NEWCASTLE BROWN ALE pours to a warm, reddish, tawny-brown topped by a fizzy and foamy, tan-coloured head that disappears faster than a Geordie at a temperance meeting and leaves only minimal lace. There's an initial aroma of sweet
bread and caramel malt which is both crisp and clean and is tempered by a mild hop character. There's a faint, buttery diacetyl tone, some toasted grain, and a slight medicinal note as well.
It's mild bodied with a smooth and refreshing mouthfeel. The initial taste is slightly sweet and a little nutty with the faintest trace of chocolate. There's quite a good bready, biscuity malt character, with some buttery, caramel nuances which are kept reasonably balanced by some earthy and slightly oily hop flavour.
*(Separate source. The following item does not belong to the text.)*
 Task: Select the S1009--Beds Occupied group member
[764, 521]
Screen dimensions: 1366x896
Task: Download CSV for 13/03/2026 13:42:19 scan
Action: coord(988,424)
There are some hints of graininess before a finish that is somewhat dry and bitter (a little tea-like) with a lingering nuttiness and a barely perceptible, bitter aftertaste.
? The Verdict ?
At 4.7% ABV, this is a decent session ale, if a bit watery.
It's brewed using corn grits and added sugar, and it's pasteurised - so it doesn't quite qualify as a real ale - in fact it sounds suspiciously like one of those factory, adjunct-loaded, 'trendy' beers. Luckily, it doesn't taste like one.
It's perfect to accompany a pub meal and I've heard that it's an excellent beer to cook with although I've never tried going down that culinary road.
It's a beer that has achieved cult status but I'm not sure why....good marketing?
In conclusion, this is a decent enough ale and is a stalwart in a sea of oft-times fizzy blandness, but I sometimes feel that it is one of the most over-rated beers on the market
A bottle of NBA varies wildly on price depending on whether you buy it in a supermarket, an off-licence, a corner shop or a pub. It's everywhere! I paid £1.60 in a supermarket. You could pay more than twice that in a pub but that would be pretty dumb. It's also available in canny cans man, but I think canned beer is like canned laug
hter - it leaves a bad taste.
Would I drink it again? - Why I divvent kna' man. Depends if some bugger spills me pint.....
Thanks for reading,
Brown Ale, 4.7 percent Alcohol. Brewed in the United Kingdom since 1927.